When developing Drone, the feedback I got was to reduce the number of scripts to the absolute maximum. The reason there is more than one is due to multiple languages: Python/Starlark calling Bash or powershell.

Perhaps each option has pros and cons.

---

We have seen multiple situations where apt-add-repository fails. The most recent in Slack when pdimov pointed out that Drone failed on ubuntu 14.04. That can be solved by removing apt-add-repository completely. Yet this pull request is still using apt-add-repository.

Perhaps the new functions here are more generalized. They can install any SOURCES or SOURCE_KEYS.

We specifically need to install "ppa:ubuntu-toolchain-r/test". With that ppa in mind, it's possible to completely remove apt-add-repository and ensure a more robust result.

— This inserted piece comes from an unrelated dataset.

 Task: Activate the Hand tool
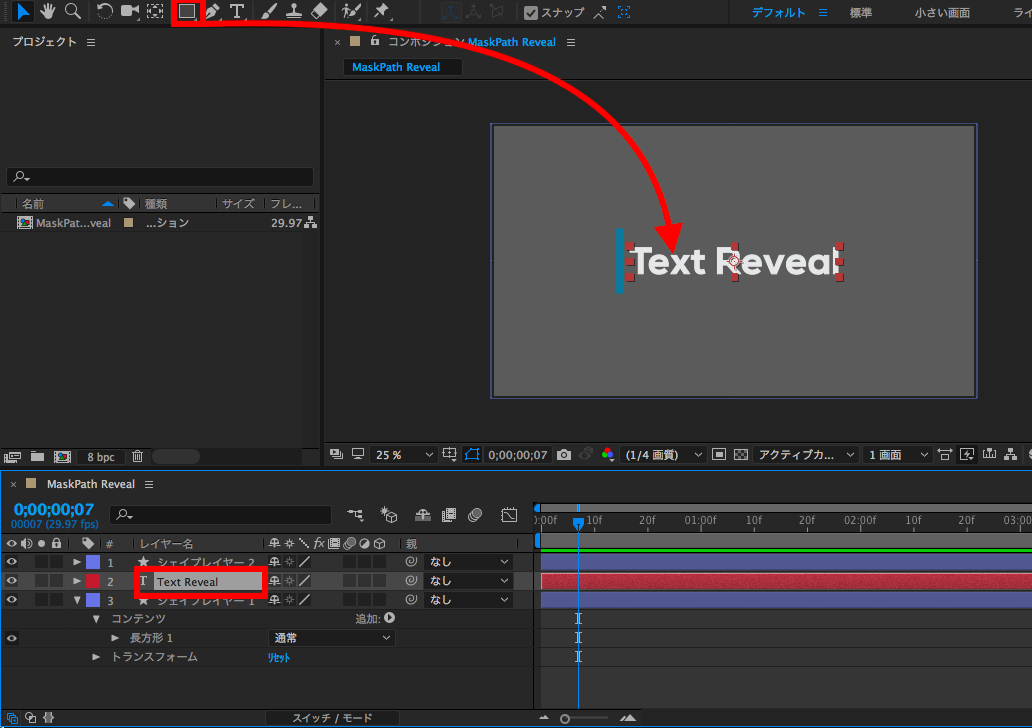(48, 12)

On the other hand, any bugs reported about ubuntu:14.04 shouldn't be taken too seriously because the operating system is close to end-of-life.

[Flamefire]

The first thought which comes to mind, is that this is a bash script calling a bash script. It could be inline, instead of creating external wrapper scripts.

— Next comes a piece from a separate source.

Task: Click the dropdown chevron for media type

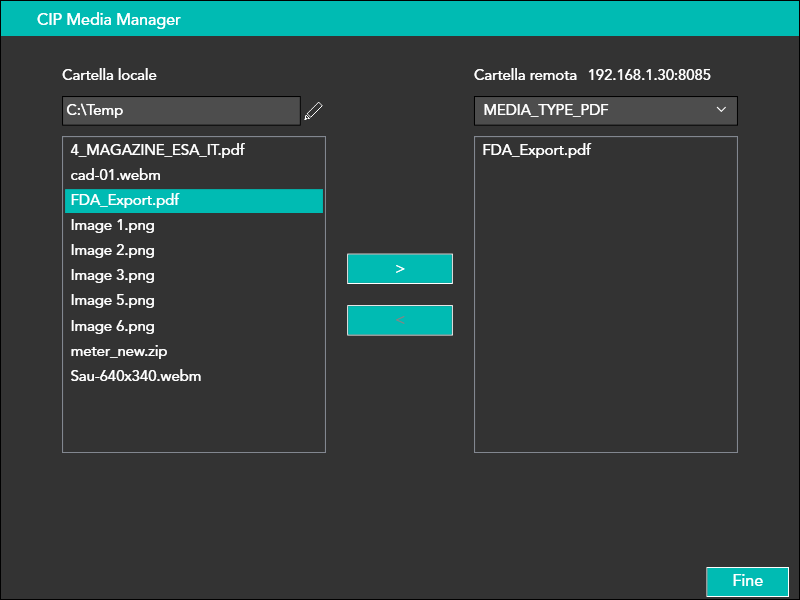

This allows reuse across CIs. Otherwise we'd need to copy those functions and the calling code to each CIs config file obfuscating the actual testing logic by adding those ~30 lines of code
Furthermore this allows centralized maintenance as e.g. the currently in-use approach has a bug. If it was a bash script already we could simply fix it in once place.

I see that as big pros for this option.

We have seen multiple situations where apt-add-repository fails. The most recent in Slack when pdimov pointed out that Drone failed on ubuntu 14.04. That can be solved by removing apt-add-repository completely. Yet this pull request is still using apt-add-repository.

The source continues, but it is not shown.